A matrix is an ordered rectangular array of numbers, symbols, or expressions, arranged in rows and columns. The individual items in a matrix are called its elements or entries. For instance, a 3x3 matrix has three rows and three columns, and it contains nine elements in total. Matrices are widely used in various fields, including mathematics, physics, computer science, and engineering, for solving systems of linear equations, representing graphs and networks, and in algorithms.
Matrices are often denoted by uppercase letters and can be added, subtracted, and multiplied under specific rules. The concept of a matrix is central to linear algebra, and it's a powerful tool because it can encapsulate complex information in a compact form, which can then be manipulated to find solutions to a problem.

Elementary operations are the basic manipulations that can be performed on matrices. These include the addition, subtraction, and multiplication of matrices by scalars, as well as matrix multiplication. However, not all operations are defined for all sizes of matrices; for instance, matrix multiplication requires the number of columns in the first matrix to equal the number of rows in the second matrix.

When adding or subtracting matrices, they must be of the same dimension, meaning they have the same number of rows and columns. The elementary operations on matrices play a crucial role in various calculations, such as solving systems of equations using matrices, determining inverses of matrices, and more.

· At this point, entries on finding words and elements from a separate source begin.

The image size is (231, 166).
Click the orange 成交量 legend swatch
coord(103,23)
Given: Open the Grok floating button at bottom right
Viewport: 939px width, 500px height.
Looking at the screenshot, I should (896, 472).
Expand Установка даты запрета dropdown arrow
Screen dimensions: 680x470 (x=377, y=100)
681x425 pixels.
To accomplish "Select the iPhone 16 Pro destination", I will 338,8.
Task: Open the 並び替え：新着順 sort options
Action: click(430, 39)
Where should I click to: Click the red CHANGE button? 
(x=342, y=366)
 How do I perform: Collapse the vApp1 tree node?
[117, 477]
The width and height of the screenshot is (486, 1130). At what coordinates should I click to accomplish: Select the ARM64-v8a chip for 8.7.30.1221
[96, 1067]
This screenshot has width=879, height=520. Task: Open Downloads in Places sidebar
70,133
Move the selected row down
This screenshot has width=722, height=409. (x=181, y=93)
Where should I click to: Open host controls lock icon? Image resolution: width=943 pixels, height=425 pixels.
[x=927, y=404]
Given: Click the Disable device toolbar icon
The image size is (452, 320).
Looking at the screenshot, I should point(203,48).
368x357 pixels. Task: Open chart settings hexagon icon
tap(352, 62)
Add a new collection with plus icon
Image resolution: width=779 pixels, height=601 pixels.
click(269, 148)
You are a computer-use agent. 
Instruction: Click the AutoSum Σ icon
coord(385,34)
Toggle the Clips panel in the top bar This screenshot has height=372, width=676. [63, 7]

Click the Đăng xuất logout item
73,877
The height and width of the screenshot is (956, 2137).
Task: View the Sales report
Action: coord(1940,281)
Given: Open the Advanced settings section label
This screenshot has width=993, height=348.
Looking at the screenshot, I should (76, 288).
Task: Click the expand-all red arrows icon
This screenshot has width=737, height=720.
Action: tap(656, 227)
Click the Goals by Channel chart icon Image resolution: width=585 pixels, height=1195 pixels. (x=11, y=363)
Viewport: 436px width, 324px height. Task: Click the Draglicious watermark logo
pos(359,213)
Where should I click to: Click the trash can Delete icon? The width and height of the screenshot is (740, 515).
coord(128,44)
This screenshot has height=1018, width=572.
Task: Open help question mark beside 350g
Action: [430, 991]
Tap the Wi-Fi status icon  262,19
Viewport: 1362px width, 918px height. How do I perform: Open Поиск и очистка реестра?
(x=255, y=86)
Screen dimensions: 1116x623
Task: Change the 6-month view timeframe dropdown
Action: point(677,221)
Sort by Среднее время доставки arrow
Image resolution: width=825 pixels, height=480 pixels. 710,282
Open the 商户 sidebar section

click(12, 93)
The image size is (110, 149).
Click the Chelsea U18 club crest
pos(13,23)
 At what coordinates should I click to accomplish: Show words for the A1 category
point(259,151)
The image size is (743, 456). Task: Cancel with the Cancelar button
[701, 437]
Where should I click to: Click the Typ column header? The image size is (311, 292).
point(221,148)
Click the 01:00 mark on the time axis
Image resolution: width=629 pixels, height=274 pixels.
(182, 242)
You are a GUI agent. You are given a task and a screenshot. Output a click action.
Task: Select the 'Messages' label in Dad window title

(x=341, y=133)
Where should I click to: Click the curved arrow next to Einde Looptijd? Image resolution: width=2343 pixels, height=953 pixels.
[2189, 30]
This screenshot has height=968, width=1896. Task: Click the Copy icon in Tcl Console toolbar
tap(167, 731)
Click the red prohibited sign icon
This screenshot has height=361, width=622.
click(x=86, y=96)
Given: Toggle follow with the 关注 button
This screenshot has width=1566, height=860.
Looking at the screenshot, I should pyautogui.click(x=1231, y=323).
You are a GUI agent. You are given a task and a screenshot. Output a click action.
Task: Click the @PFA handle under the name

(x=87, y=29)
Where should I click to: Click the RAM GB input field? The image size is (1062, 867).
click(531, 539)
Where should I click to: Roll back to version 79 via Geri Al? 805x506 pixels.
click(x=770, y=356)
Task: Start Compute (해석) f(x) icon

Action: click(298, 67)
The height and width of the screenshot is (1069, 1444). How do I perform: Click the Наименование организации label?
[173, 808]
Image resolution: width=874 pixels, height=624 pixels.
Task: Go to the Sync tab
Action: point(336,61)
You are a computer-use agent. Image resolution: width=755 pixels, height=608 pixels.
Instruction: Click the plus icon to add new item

A 3x3 matrix is a special case of a square matrix, where there are three rows and three columns. The general form of a 3x3 matrix is
\[\left[\begin{array}{ccc}a_{11} & a_{12} & a_{13} \a_{21} & a_{22} & a_{23} \a_{31} & a_{32} & a_{33} \end{array}\right]\]
where \(a_{ij}\) represents the element in the \(i\)th row and the \(j\)th column. Square matrices, including 3x3 matrices, have certain unique properties, such as the determinant and the possibility of finding the inverse (provided that the determinant is not zero). They are often used in computer graphics transformations and in the representation of more complex systems in physics.

Algebraic operations on matrices include addition, subtraction, and multiplication. For matrix addition and subtraction, these operations are performed element by element. This means that the resulting matrix has the same dimensions as the original matrices, and each element of the resulting matrix is the sum or difference of the corresponding elements of the original matrices.
For our exercise, we are focusing on matrix addition. When adding two matrices, such as two 3x3 matrices, you simply take the corresponding elements from each matrix and add them together. For example, if you have elements \(a_{ij}\) from the first matrix and elements \(b_{ij}\) from the second matrix, the resulting matrix will have elements \(a_{ij} + b_{ij}\) at each position \(ij\). It is important to perform these operations carefully to ensure that each element is accurately computed.

• The addition must be done element-wise.
• The matrices must be of the same size.
• The result will also be a matrix of the same size.

Following these steps, it becomes straightforward to apply basic arithmetic to complex structures such as matrices.